It was over two hours after full-time when Lionel Messi finally emerged from the Lusail Stadium dressing room, his face a very different picture than the last time he exited the same ground. There was only, in his own words, “a great joy”.
Messi stopped to talk to everyone, carrying that excitement that comes when a great relief settles in. There had also been a release.
In the moments after Messi let fly for that exquisite strike to beat Mexico, he had evidently let go. He could be seen wiping away tears after a moment of communion with the Argentine fans.
It would be pat to say this is what it meant to him. We know what it means. This trophy is all that’s left, and what he has always wanted above anything.
It was why this goal was celebrated as if it was indeed the World Cup itself. It pretty much was, in the sense that if Argentina are actually going to do this they badly needed that moment here.
“We needed to win and we knew it,” Messi told a media scrum after the game.
That came across in a dressing room that was described as “mayhem”. Nicolas Otamendi helpfully took a video, but the scenes went on for about an hour longer than those few seconds.
In the middle of it all was Messi, top off and occasionally twirled, before he gave another speech. They are already becoming a feature of this World Cup, in the way they never before.
The reality is that they have almost made Messi become co-manager, and not in an intrusive way. Lionel Scaloni just isn’t that sort of character. Messi has become that, though. He is now the emotional leader as well as the best player and captain, in a way that would have been unimaginable even a few years ago.
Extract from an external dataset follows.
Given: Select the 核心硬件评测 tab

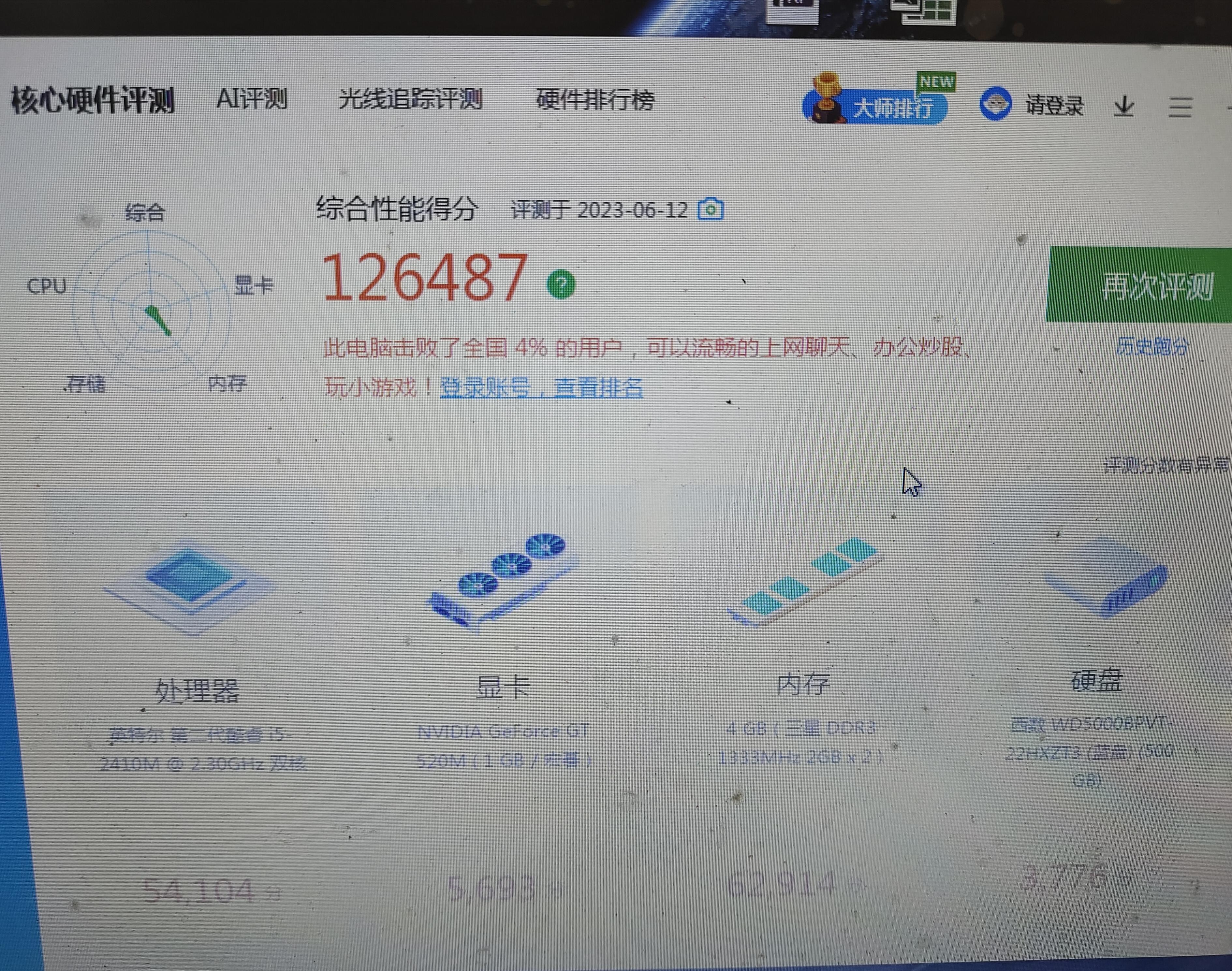Looking at the screenshot, I should 93,100.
It was his team talk at half-time that started to have an effect, and there had been a pick-up even if it would be an exaggeration to say the goal was coming. Argentina were at least playing with a bit more conviction and shape. Scaloni, to give him his due, had made substitutions that pushed Argentina up.
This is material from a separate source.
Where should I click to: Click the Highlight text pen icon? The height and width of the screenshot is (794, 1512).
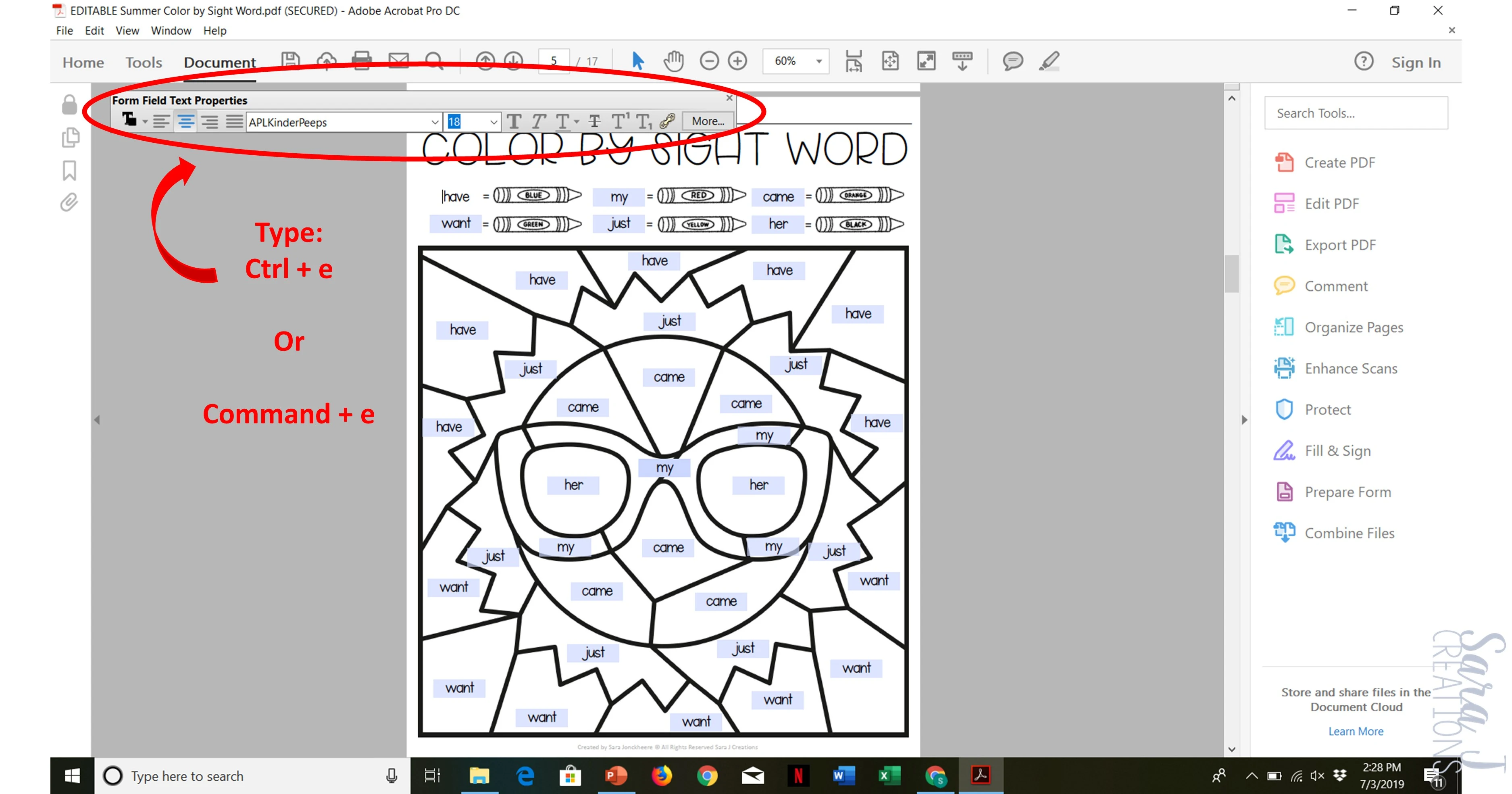click(x=1049, y=61)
It still required divine intervention, though. It sent Argentina into raptures.
The one great question, after Messi had found an answer, is whether such profound emotional responses are actually healthy for a team; whether they are conducive to victory.
Argentina went from a dressing room described as suffering from an “emotional bomb” after Saudi Arabia to one that was now enjoying an “explosion” of joy.
You can instantly see the effects of it on their play. It was like something immediately “switched” after the goal, in the words of one source. Hesitation and doubt became high-octane conviction again. Hence Enzo Fernandez later trying what he did for his own brilliant goal.
Argentina have now offered two of the goals of the tournament. Future generations looking back at old footage will see a team expressing themselves.
And that’s where all of this comes to a head. Will these moments end up as just fine goals, or will they be something more?
Will these celebrations actually spark the momentum Argentina require, or will Robert Lewandowski immediately halt it?
Everything still comes down to Poland. It could make all of this look very premature or, as Messi said before the game, the real start of something.